I will say though, for all of its generic anomonimity, Belgium is very famous for five very concrete things. Mussels, beer, fries, waffles, and chocolate. Now... being that mussels are pretty much just mussels anywhere they're eaten and I'm not really a beer fan, I personally came here for the last three, and was determined to sample them.

I tackled the frites on my first night in the city, for dinner. Armed with information about the supposed best frites place in the city, I set out. I found myself at a kind of amazing little place called Fries in Friteland, with its burly owner standing in the doorway anouncing his superior fries in an accent that was way more Brooklyn than Belgian. I told him that I was at a loss by his intimidating menu of endless combinations of toppings and sauces, and I was putting my fate in his capable hands to give me his personal favorite.

What was handed to me five minutes later (after several proclaimations of, "no, no, no! For my new friend, more fries!" was THIS monstrousity:

Every ten minutes or so my new buddy would come out to check on me... presumably to make sure that I hadn't collapsed under the weight of the thing yet... and ask me proudly, "well... what do ya think? Better than White Castle?" And best of all was his look of proud admiration when I actually managed to finish the whole thing. Let's just say I was replete, as my mom would say.

The next morning I set out to accomplish my number two objective... Waffles! After finding myself supremely lost in the labrynth of Brussels streets, which have a habit of randomly changing names whenever they saw fit, I found the supposed best waffles place in the city two hours later, by shear stubborn nerve.

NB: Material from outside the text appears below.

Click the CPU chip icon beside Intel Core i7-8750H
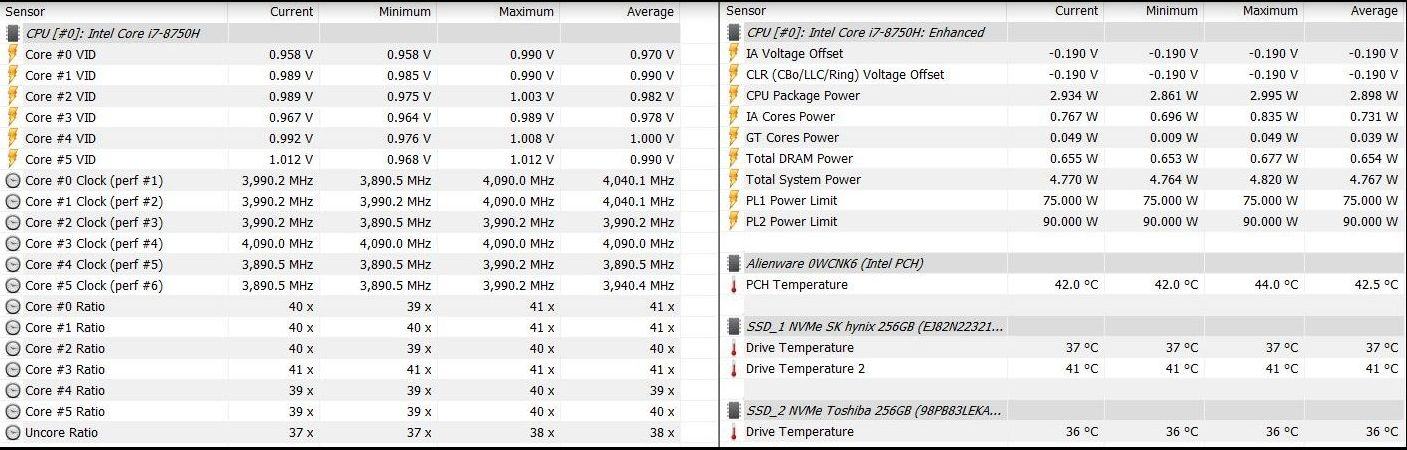 click(13, 33)
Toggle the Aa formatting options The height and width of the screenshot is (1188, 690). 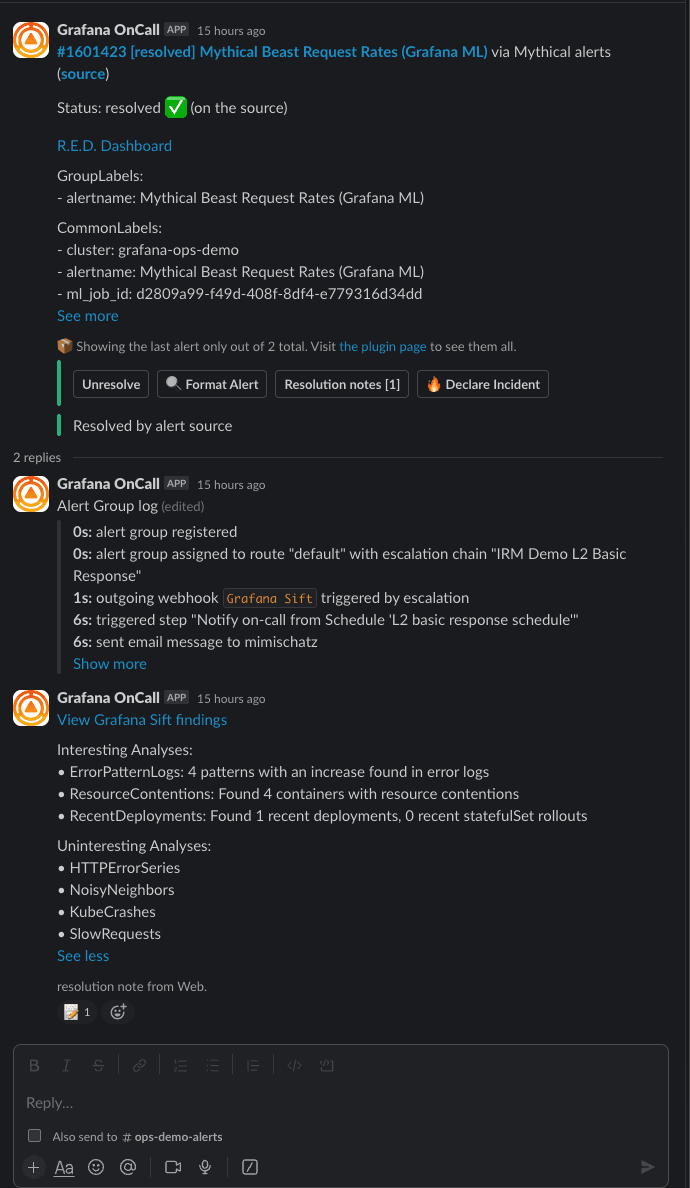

But I think this was worth it:
By the way... I'm never eating at IHOP again.

Believe it or not, the most difficult for me to break down and buy, and I know no one who knows me is going to be able to believe this, was the chocolate. I tried to talk myself out of it... tried to convince myself that the little things they sold in the grocery stores was enough. But finally, on my last day in Brussels I just couldn't stand it any more... and I found myself walking into the most glamorous chocolaterie I could find and buying myself a decetant little box which cost me, oh... as much as my hostel the night before. But I mean come on... LOOK at this:And really, I'm in Brussels, right? I mean, wasn't this the reason I wanted to come to this silly place in the first place? And how could I honestly justify leaving without indulging in this sweet, sweet loveliness. I mean really... me obstain from chocolate?! I just couldn't.

So maybe it should be said that Brussels has quite a soul after all... it's just in edible form.